Stronghold Digital Mining deals with cryptocurrency mining, i.e. mining virtual coins using calculations. This process can carry large profits, but it requires huge computing power, and thus consumes huge amounts of electricity. Therefore, the company has two small power plants (80 and 85 MW) in Pennsylvania.
They feed power plants with waste to mine bitcoins. Now for the tires
The company’s power plants are powered by coal waste, i.e. a coal-containing mixture left after the extraction of raw material. This is already controversial, because on the one hand, the removal of coal waste allows for the reclamation of contaminated land, which, by the way, . On the other hand, it emits CO2 and harmful substances into the atmosphere. And in larger quantities than in the case of coal, because about twice as much coal waste is needed to produce a similar amount of electricity.
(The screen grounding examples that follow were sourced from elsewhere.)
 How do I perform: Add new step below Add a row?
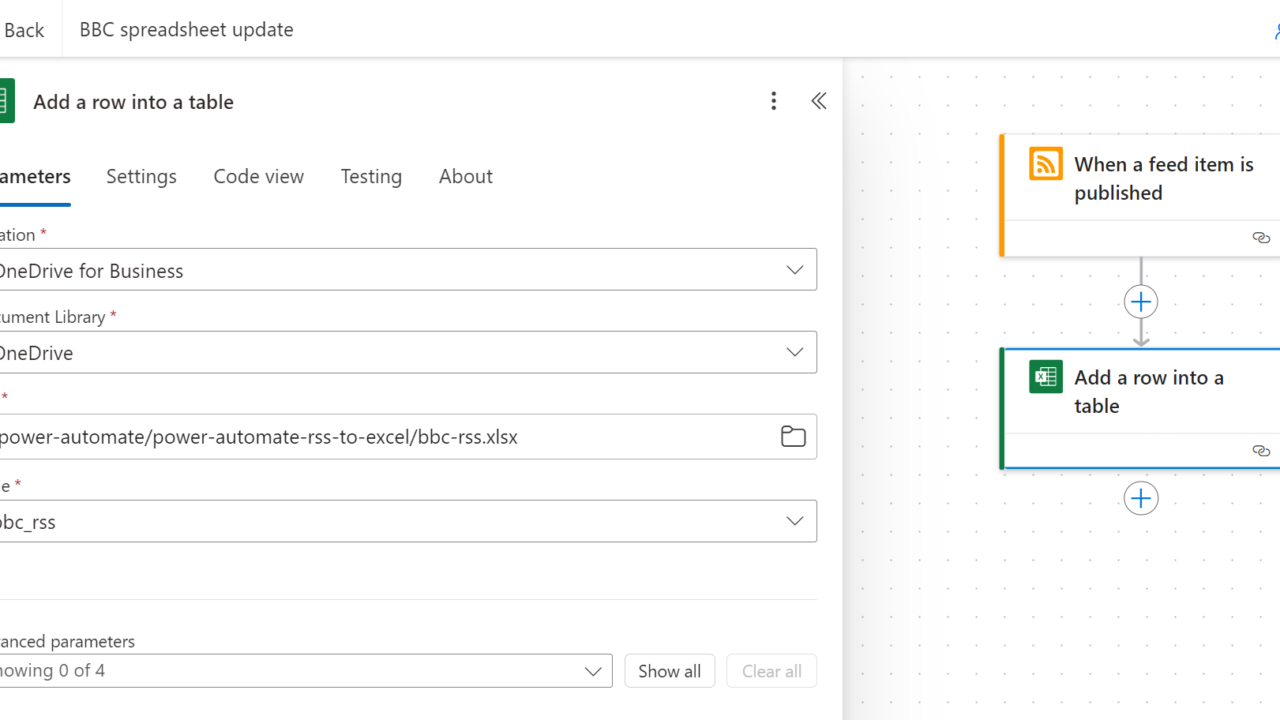click(1141, 498)
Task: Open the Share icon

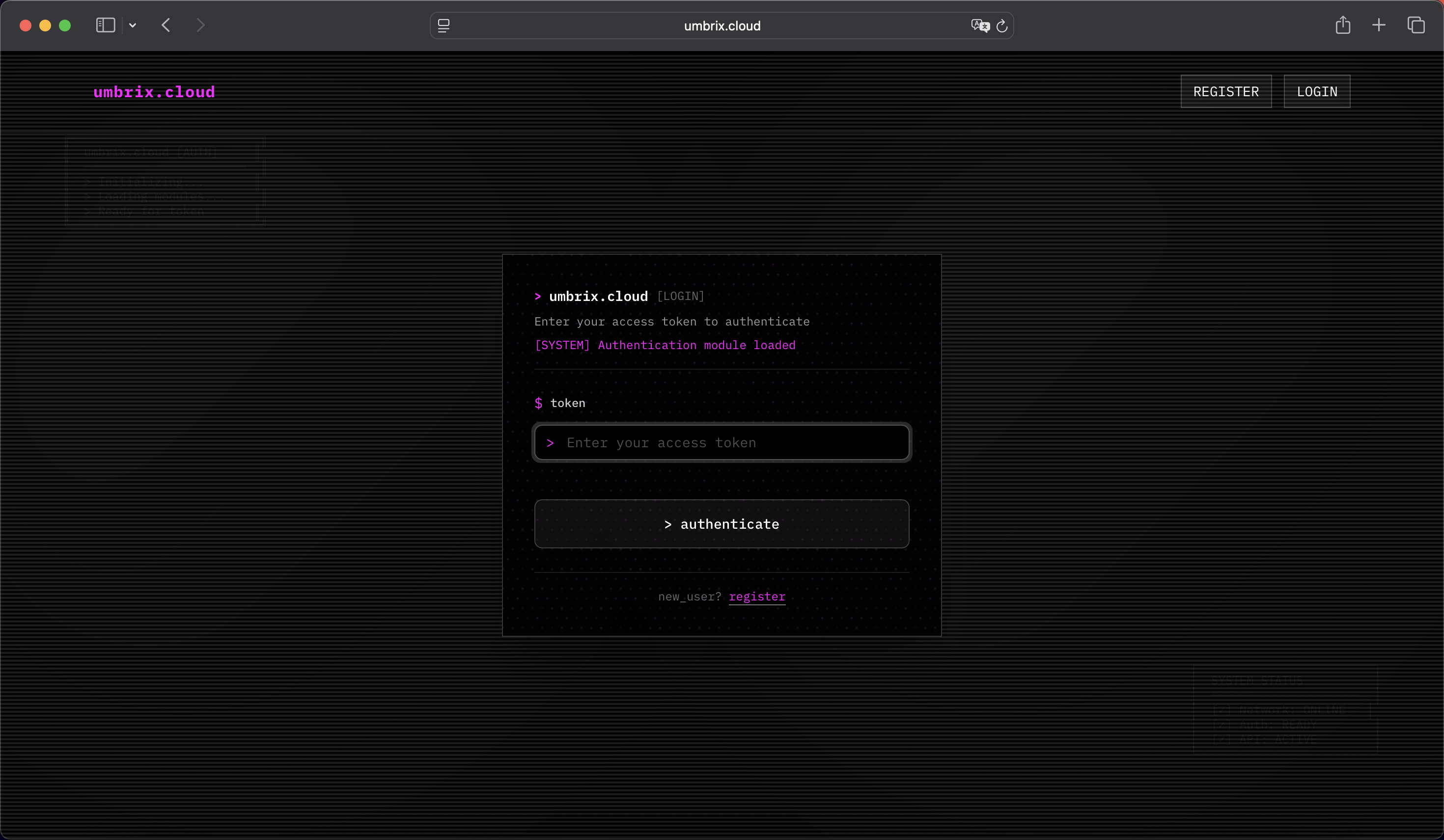Action: (1343, 25)
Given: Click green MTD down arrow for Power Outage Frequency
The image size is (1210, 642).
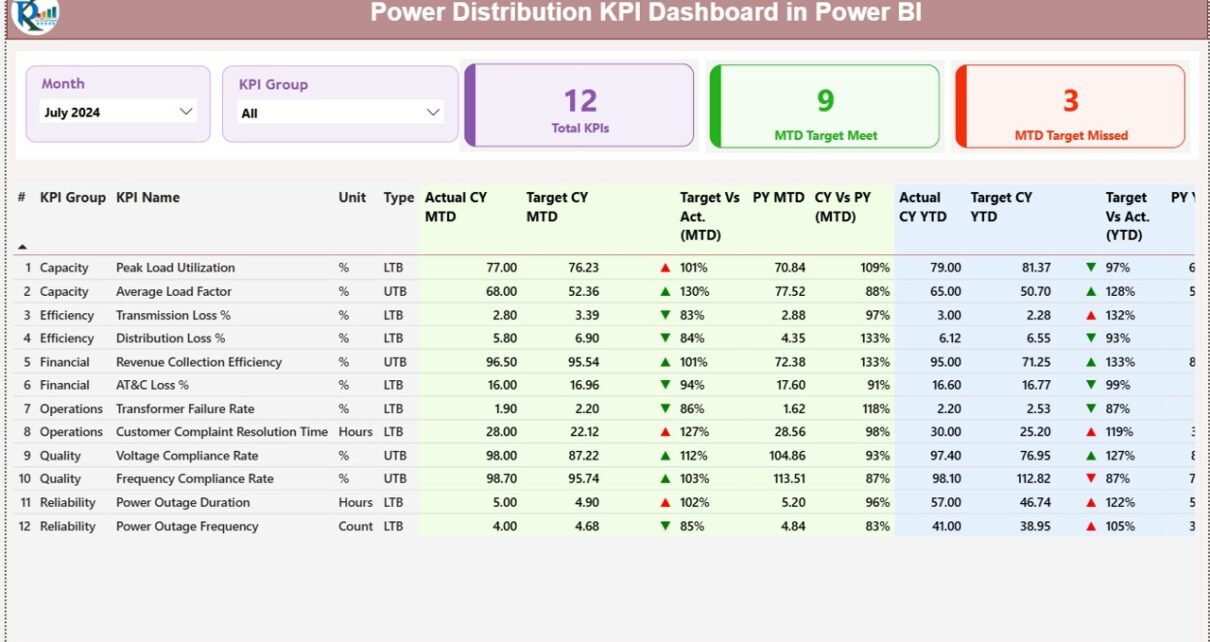Looking at the screenshot, I should [x=665, y=526].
As , discussions about the harmfulness of burning coal waste fell into the background, because the company wants to support the efficiency of its power plants … by burning tires. Specifically, it is about powdered rubber from used tires, which, when added to coal waste, allows to increase the energy efficiency of combustion.
The company admits that it already sometimes has to support burning tires in its power plants. It also has permission to test use tires as fuel. However, it wants to obtain a permit for permanent use, so that tires account for 15% of the total. of the total fuel used, which will translate into burning 78 thousand. tons of old tires. “It’s terrible, I can’t believe people are allowed to smoke tires at all,” a local resident told The Guardian.
Tire burning is questionable. Controversial recommendation from the Environmental Protection Agency
As the British newspaper writes, in the past the US Environmental Protection Agency (archived ) recognized the use of used tires in the form of fuel as a “beneficial use”. As this article shows, it is better practice to recover energy from tires than to landfill them. However, environmentalists oppose such practices, because tires contain many highly toxic chemicals.
Charles McPhedran, a lawyer with the law firm Earthjustice, wants to prevent the company from obtaining a permit to burn tires permanently. In his opinion, such a method of “disposal” should be a last resort. And in this case, it’s about using tires to produce virtual currency, which will not benefit the local residents in any way.